Biles had apparently been scrolling through to see what her sport’s new leader was up to (or had been up to) and noticed a tweet from Bono dating back to September, right after Nike launched its “Just Do It” campaign featuring Kaepernick. It consisted of a photo, presumably of Bono, marking out the Nike swoosh on a pair of shoes, in protest of the ad. The champion gymnast wasn’t about to let that moment slide: Biles issued an epic tweet of her own that resurfaced Bono’s original social message.
“mouth drop,” Biles replied to the tweet. “don’t worry, it’s not like we needed a smarter usa gymnastics president or any sponsors or anything”

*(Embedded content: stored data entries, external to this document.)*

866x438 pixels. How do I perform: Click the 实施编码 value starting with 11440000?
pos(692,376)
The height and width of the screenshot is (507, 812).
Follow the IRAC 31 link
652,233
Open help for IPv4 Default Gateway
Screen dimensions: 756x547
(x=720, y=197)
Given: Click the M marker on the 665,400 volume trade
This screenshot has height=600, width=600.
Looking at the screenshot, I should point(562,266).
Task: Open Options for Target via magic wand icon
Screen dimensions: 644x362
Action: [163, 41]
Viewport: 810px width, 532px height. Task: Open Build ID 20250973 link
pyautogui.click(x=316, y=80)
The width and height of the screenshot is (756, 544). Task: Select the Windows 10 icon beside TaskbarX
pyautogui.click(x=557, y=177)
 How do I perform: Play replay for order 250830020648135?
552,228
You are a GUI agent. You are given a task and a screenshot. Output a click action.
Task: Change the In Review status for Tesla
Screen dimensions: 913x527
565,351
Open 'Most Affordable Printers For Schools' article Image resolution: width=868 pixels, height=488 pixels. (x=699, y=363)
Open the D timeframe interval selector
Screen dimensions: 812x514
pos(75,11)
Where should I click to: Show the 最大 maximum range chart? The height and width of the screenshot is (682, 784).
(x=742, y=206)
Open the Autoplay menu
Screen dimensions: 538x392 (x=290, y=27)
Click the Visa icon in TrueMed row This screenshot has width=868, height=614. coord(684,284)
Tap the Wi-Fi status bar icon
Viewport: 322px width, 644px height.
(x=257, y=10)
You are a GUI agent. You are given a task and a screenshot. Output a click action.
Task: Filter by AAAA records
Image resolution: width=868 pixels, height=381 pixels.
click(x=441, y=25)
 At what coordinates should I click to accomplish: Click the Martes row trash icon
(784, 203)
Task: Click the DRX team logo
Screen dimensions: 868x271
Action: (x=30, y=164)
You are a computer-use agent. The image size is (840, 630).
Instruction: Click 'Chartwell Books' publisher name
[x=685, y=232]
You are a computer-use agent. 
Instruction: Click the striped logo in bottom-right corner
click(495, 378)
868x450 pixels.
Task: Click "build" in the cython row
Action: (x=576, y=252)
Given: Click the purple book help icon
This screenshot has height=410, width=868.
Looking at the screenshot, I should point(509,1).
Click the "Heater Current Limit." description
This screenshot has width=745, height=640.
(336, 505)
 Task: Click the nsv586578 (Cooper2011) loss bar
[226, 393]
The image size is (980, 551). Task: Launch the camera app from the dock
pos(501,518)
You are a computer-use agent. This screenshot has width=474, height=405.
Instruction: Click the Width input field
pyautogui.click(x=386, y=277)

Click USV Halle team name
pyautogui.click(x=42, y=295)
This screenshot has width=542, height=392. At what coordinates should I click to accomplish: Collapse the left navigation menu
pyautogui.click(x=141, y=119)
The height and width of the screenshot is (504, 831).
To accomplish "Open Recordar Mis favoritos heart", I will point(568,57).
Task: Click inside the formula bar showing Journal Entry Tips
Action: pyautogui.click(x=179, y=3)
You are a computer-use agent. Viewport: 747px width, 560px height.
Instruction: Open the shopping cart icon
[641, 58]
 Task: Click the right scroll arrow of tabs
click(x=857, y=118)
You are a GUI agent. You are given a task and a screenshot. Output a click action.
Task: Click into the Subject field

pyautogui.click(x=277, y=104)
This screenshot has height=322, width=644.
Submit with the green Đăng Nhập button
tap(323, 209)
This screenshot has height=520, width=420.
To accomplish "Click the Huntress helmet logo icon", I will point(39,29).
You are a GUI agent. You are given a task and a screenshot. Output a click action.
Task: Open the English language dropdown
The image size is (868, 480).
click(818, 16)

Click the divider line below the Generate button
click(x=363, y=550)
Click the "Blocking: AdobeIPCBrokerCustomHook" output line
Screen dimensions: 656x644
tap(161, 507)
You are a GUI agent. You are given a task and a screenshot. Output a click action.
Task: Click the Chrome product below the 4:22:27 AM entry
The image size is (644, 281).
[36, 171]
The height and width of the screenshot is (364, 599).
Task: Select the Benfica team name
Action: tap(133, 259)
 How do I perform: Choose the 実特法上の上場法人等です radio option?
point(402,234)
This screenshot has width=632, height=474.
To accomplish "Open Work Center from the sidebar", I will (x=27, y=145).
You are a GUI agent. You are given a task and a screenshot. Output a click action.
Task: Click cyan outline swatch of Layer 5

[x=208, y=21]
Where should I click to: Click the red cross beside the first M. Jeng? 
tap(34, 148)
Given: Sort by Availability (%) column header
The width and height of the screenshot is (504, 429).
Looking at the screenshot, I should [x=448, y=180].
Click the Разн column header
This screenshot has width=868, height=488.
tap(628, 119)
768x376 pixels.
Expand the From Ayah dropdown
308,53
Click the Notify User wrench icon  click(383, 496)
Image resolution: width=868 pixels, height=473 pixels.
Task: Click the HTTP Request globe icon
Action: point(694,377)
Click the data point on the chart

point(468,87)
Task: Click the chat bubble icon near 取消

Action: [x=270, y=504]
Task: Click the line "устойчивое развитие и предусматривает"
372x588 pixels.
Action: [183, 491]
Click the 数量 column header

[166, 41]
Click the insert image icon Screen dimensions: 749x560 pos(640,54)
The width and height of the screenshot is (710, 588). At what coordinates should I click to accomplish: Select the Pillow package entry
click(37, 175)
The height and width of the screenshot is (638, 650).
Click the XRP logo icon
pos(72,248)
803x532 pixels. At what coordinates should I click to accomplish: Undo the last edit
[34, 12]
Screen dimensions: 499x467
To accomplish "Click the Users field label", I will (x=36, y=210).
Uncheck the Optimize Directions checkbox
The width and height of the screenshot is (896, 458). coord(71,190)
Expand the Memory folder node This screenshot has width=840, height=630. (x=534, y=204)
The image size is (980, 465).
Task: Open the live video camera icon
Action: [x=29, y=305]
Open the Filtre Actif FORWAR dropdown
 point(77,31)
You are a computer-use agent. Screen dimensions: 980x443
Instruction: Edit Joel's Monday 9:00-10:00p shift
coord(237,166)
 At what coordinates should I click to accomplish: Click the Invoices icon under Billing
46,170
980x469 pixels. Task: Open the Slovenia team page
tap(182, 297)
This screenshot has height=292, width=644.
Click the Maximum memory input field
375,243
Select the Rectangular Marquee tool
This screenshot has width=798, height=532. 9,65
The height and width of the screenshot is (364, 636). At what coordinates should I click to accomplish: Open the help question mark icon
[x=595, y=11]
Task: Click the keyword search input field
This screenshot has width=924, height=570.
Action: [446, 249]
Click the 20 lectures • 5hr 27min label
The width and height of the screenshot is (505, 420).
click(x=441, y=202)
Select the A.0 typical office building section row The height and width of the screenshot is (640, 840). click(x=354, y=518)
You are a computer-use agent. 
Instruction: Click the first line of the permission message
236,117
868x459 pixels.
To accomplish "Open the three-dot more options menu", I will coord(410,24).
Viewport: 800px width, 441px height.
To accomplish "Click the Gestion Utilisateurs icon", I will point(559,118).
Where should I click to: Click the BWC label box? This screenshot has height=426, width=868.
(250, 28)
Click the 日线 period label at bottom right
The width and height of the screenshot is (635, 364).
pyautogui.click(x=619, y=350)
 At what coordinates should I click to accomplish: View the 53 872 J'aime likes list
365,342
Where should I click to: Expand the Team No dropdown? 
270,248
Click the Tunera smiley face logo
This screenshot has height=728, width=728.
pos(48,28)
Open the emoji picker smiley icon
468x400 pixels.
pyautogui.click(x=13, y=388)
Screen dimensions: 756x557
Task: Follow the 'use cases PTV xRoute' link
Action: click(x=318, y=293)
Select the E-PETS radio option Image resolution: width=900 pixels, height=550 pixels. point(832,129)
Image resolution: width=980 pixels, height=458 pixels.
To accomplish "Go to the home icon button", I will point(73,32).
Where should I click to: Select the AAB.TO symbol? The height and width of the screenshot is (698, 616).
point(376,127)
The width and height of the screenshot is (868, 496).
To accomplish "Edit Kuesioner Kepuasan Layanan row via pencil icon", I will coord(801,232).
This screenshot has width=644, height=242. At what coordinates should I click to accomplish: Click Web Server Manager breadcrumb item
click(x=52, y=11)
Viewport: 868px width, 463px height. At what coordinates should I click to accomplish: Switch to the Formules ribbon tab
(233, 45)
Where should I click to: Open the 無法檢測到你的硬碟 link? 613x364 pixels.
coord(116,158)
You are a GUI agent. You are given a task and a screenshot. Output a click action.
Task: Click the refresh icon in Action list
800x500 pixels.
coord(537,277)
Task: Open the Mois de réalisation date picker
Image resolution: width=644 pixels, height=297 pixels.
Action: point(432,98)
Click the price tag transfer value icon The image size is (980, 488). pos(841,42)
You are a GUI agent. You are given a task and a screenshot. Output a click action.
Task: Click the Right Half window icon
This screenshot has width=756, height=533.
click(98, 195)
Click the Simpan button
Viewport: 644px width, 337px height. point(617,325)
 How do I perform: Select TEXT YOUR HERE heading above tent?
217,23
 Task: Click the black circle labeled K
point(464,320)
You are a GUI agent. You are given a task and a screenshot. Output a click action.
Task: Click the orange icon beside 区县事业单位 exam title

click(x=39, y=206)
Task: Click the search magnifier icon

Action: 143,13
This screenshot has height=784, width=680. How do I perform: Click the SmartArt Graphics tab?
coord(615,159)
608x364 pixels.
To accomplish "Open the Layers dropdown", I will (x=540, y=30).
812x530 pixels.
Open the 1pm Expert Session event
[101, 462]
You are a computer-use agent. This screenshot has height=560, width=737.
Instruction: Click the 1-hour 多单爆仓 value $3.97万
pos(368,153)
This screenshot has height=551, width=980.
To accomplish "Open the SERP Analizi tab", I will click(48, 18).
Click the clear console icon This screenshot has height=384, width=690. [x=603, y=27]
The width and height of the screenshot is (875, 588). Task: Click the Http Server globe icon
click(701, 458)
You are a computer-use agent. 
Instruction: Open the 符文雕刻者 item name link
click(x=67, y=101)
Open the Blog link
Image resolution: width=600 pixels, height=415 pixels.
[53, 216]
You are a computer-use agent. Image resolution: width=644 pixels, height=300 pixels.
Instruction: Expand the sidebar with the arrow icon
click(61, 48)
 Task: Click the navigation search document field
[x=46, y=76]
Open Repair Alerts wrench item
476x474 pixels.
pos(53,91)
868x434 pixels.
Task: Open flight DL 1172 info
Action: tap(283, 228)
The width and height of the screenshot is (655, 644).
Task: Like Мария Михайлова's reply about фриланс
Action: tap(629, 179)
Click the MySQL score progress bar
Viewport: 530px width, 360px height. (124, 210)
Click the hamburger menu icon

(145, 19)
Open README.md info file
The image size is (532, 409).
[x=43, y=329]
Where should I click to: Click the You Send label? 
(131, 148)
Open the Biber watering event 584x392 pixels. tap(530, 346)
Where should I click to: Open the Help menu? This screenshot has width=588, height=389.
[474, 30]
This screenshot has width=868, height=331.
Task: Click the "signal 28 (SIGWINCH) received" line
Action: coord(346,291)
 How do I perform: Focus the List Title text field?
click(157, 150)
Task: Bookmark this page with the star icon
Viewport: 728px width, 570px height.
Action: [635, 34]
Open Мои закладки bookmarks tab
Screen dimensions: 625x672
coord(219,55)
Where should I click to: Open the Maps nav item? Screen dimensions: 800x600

Biles was presumably referring to past USA Gymnastics leadership—specifically, past president Steve Penny, who was a key figure in the Larry Nassar sexual abuse scandal that rocked the gymnastics world earlier this year and was named in a damning ESPN report as one of the leaders who allegedly helped to cover up the rampant abuse. (She herself is one of the abuse survivors.) Plus, Biles has been sponsored by Nike.
A few hours after Biles’ response, Bono deleted the original tweet and issued an apology on the social media platform: “I regret the post and respect everyone’s views & fundamental right to express them. This doesn’t reflect how I will approach my position @USAGym I will do everything I can to help build, w/ the community, an open, safe & positive environment,” she wrote.
Bono also acknowledged that her Tweet—now a topic of conversation—wouldn’t exactly disappear: “Hey all, I know the Tweet will live on but have taken it down to move the focus to all I hope to accomplish on behalf of a great sport & those who are dedicated to it… I look forward to telling my gymnastics story, my vision for the future of the sport and why I wanted the job.”
Given that Bono’s tweet carried an implication of disdain toward people who have been victimized, it’s not a great look for a president coming in to carry forward an organization and team just recovering from sexual abuse scandal. A perfect 10 for Biles, though—as per usual.